* WORK TO COMPLETE *
Reproduce every one of the items below word for word, keeping each line as it stands.

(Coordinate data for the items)
+ + +

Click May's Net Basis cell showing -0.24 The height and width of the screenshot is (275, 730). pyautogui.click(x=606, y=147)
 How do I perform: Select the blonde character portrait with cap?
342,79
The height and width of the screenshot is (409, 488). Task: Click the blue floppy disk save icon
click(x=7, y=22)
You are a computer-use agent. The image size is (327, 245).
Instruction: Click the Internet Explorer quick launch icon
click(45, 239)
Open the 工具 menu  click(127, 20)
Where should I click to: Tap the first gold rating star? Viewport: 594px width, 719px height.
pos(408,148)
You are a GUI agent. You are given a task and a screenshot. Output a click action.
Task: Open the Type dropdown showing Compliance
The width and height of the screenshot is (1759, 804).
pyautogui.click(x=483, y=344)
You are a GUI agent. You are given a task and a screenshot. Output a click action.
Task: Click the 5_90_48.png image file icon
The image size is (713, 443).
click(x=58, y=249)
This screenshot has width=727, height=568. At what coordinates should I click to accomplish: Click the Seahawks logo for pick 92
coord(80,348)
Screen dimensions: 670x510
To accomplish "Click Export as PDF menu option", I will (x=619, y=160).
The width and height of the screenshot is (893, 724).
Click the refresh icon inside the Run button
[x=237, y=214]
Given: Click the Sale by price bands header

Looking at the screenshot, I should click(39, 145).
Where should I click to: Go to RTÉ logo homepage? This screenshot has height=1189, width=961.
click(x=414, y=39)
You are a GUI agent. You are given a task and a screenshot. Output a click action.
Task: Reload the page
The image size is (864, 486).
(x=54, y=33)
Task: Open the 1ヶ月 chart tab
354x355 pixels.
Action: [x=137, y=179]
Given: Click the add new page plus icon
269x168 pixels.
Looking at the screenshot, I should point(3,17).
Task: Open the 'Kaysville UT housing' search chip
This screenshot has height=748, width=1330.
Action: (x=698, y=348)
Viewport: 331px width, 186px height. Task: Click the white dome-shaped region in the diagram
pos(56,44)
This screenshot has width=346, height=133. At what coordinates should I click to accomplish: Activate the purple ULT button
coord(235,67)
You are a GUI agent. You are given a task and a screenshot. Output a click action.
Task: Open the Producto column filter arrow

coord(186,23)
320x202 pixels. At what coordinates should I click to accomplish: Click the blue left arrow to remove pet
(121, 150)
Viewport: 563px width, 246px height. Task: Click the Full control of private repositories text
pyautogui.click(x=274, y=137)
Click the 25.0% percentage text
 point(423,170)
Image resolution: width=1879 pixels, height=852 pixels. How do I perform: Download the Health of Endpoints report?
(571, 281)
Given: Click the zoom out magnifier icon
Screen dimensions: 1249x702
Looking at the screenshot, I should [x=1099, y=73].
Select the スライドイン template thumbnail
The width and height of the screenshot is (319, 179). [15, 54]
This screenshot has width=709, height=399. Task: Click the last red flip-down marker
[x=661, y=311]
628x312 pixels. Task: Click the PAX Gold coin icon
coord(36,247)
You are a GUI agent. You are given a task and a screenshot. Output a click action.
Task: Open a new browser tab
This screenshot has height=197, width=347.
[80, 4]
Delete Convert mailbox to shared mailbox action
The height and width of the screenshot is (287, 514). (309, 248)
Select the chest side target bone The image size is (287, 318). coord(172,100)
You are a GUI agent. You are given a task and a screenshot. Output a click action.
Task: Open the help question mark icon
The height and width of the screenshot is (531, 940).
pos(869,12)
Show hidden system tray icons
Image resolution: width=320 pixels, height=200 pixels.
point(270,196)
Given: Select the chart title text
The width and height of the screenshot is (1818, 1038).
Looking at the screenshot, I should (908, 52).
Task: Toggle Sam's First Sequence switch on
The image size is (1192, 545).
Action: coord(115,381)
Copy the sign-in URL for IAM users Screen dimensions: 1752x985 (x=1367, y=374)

+ + +

* OUTPUT *
Click May's Net Basis cell showing -0.24 The height and width of the screenshot is (275, 730). pyautogui.click(x=606, y=147)
 How do I perform: Select the blonde character portrait with cap?
342,79
The height and width of the screenshot is (409, 488). Task: Click the blue floppy disk save icon
click(x=7, y=22)
You are a computer-use agent. The image size is (327, 245).
Instruction: Click the Internet Explorer quick launch icon
click(45, 239)
Open the 工具 menu  click(127, 20)
Where should I click to: Tap the first gold rating star? Viewport: 594px width, 719px height.
pos(408,148)
You are a GUI agent. You are given a task and a screenshot. Output a click action.
Task: Open the Type dropdown showing Compliance
The width and height of the screenshot is (1759, 804).
pyautogui.click(x=483, y=344)
You are a GUI agent. You are given a task and a screenshot. Output a click action.
Task: Click the 5_90_48.png image file icon
The image size is (713, 443).
click(x=58, y=249)
This screenshot has width=727, height=568. At what coordinates should I click to accomplish: Click the Seahawks logo for pick 92
coord(80,348)
Screen dimensions: 670x510
To accomplish "Click Export as PDF menu option", I will (x=619, y=160).
The width and height of the screenshot is (893, 724).
Click the refresh icon inside the Run button
[x=237, y=214]
Given: Click the Sale by price bands header

Looking at the screenshot, I should click(39, 145).
Where should I click to: Go to RTÉ logo homepage? This screenshot has height=1189, width=961.
click(x=414, y=39)
You are a GUI agent. You are given a task and a screenshot. Output a click action.
Task: Reload the page
The image size is (864, 486).
(x=54, y=33)
Task: Open the 1ヶ月 chart tab
354x355 pixels.
Action: [x=137, y=179]
Given: Click the add new page plus icon
269x168 pixels.
Looking at the screenshot, I should point(3,17).
Task: Open the 'Kaysville UT housing' search chip
This screenshot has height=748, width=1330.
Action: (x=698, y=348)
Viewport: 331px width, 186px height. Task: Click the white dome-shaped region in the diagram
pos(56,44)
This screenshot has width=346, height=133. At what coordinates should I click to accomplish: Activate the purple ULT button
coord(235,67)
You are a GUI agent. You are given a task and a screenshot. Output a click action.
Task: Open the Producto column filter arrow

coord(186,23)
320x202 pixels. At what coordinates should I click to accomplish: Click the blue left arrow to remove pet
(121, 150)
Viewport: 563px width, 246px height. Task: Click the Full control of private repositories text
pyautogui.click(x=274, y=137)
Click the 25.0% percentage text
 point(423,170)
Image resolution: width=1879 pixels, height=852 pixels. How do I perform: Download the Health of Endpoints report?
(571, 281)
Given: Click the zoom out magnifier icon
Screen dimensions: 1249x702
Looking at the screenshot, I should [x=1099, y=73].
Select the スライドイン template thumbnail
The width and height of the screenshot is (319, 179). [15, 54]
This screenshot has width=709, height=399. Task: Click the last red flip-down marker
[x=661, y=311]
628x312 pixels. Task: Click the PAX Gold coin icon
coord(36,247)
You are a GUI agent. You are given a task and a screenshot. Output a click action.
Task: Open a new browser tab
This screenshot has height=197, width=347.
[80, 4]
Delete Convert mailbox to shared mailbox action
The height and width of the screenshot is (287, 514). (309, 248)
Select the chest side target bone The image size is (287, 318). coord(172,100)
You are a GUI agent. You are given a task and a screenshot. Output a click action.
Task: Open the help question mark icon
The height and width of the screenshot is (531, 940).
pos(869,12)
Show hidden system tray icons
Image resolution: width=320 pixels, height=200 pixels.
point(270,196)
Given: Select the chart title text
The width and height of the screenshot is (1818, 1038).
Looking at the screenshot, I should (908, 52).
Task: Toggle Sam's First Sequence switch on
The image size is (1192, 545).
Action: coord(115,381)
Copy the sign-in URL for IAM users Screen dimensions: 1752x985 (x=1367, y=374)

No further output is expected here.